Spies baulk as China becomes weapon in Aussie polls campaign


Australian Security Intelligence Organisation chief Mike Burgess rebukes the government, saying that ‘foreign interference is against all members of parliament’. – EPA pic, February 17, 2022.

TWO Australian spymasters have publicly rebuked the government for misusing intelligence to attack opponents over supposed ties to China ahead of an election expected in May.

The current and former heads of the Australian Security Intelligence Organisation (ASIO) made an unprecedented decision to speak out, with the latest intervention today decrying “grubby” politics that they said was damaging to the national interest.

Current spymaster Mike Burgess prompted the furore last week when he revealed that a “puppeteer” backed by a foreign power had tried to influence an Australian election by buying off candidates.

Conservative Prime Minister Scott Morrison – trailing heavily in the polls – seized on the revelation to repeatedly accuse the opposition centre-left Labor party of being the target of those bribes and in thrall to Beijing.

“The leader of the Labor party is the Chinese government’s pick at this election,” Morrison claimed again today, prompting fury in parliament, after accusing the deputy leader of the opposition of being a “Manchurian candidate”.

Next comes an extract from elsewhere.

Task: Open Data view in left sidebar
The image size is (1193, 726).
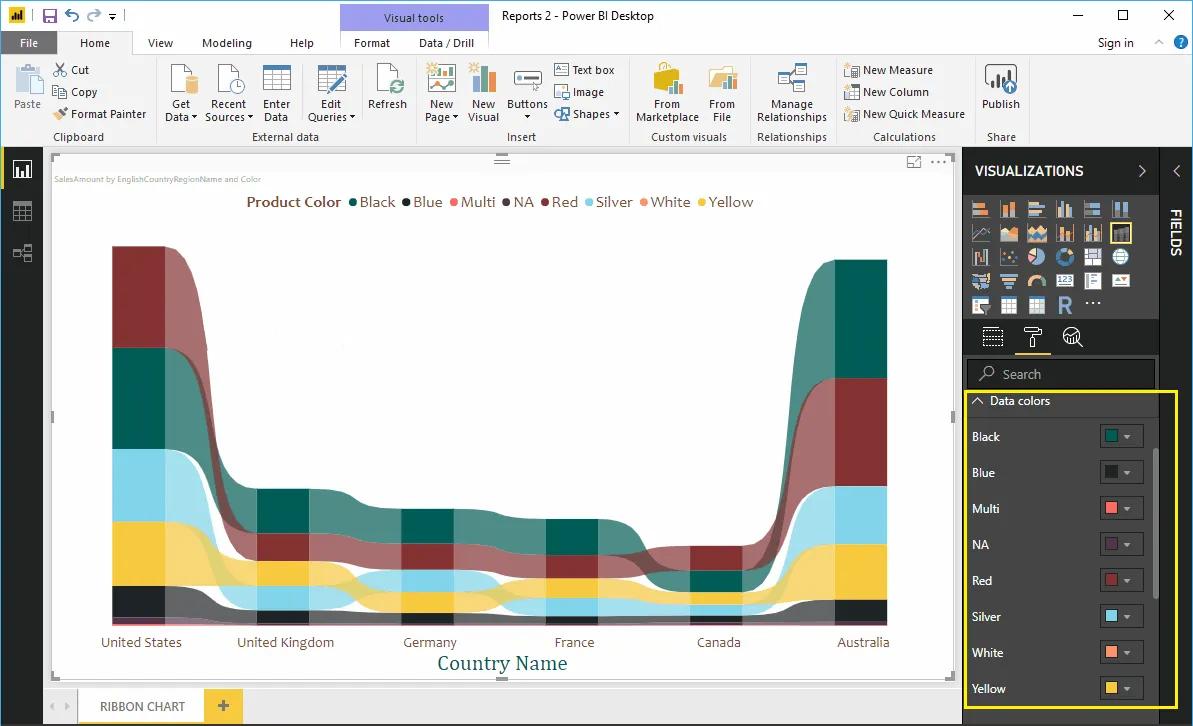Action: pos(22,211)
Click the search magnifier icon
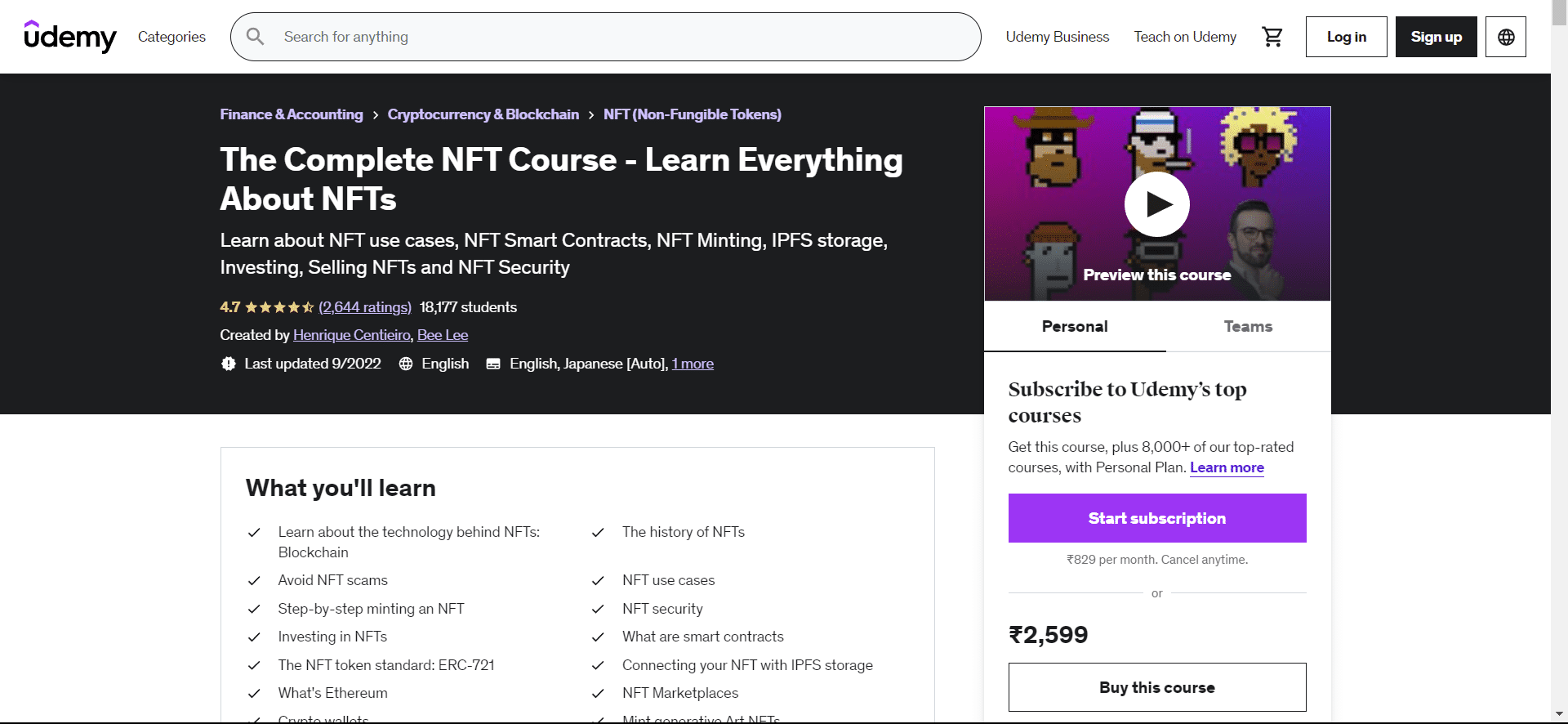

His defence minister Peter Dutton – who has responsibility for intelligence agencies – went as far as citing “open source and other intelligence” for the claims.

Burgess, who rarely makes public remarks, spoke out late yesterday, telling public broadcaster ABC that “foreign interference is against all members of parliament, it doesn’t go after one particular party or the other”.

“ASIO is apolitical. I’ll leave the politics to the politicians, but I’m very clear with everyone that I need to be, that that’s not helpful for us,” he said, rebuking the government.

Burgess’ usually tight-lipped predecessor Dennis Richardson was even more forthright, accusing Morrison of a politics that was “grubby beyond belief” and acting in a way that is “damaging to the national interest”.

“No Australian government has sought to engage in this type of conduct in recent decades,” he told Sky News.

Morrison’s government has taken a hawkish line on China and has tried to steer election debate away from his handling of the pandemic, bushfires and the treatment of women in Australian society.

Ties between Australia and China are at their lowest ebb in decades, with ministerial contacts frozen for two years and Chinese sanctions imposed on a host of Australian exports. – AFP, February 17, 2022.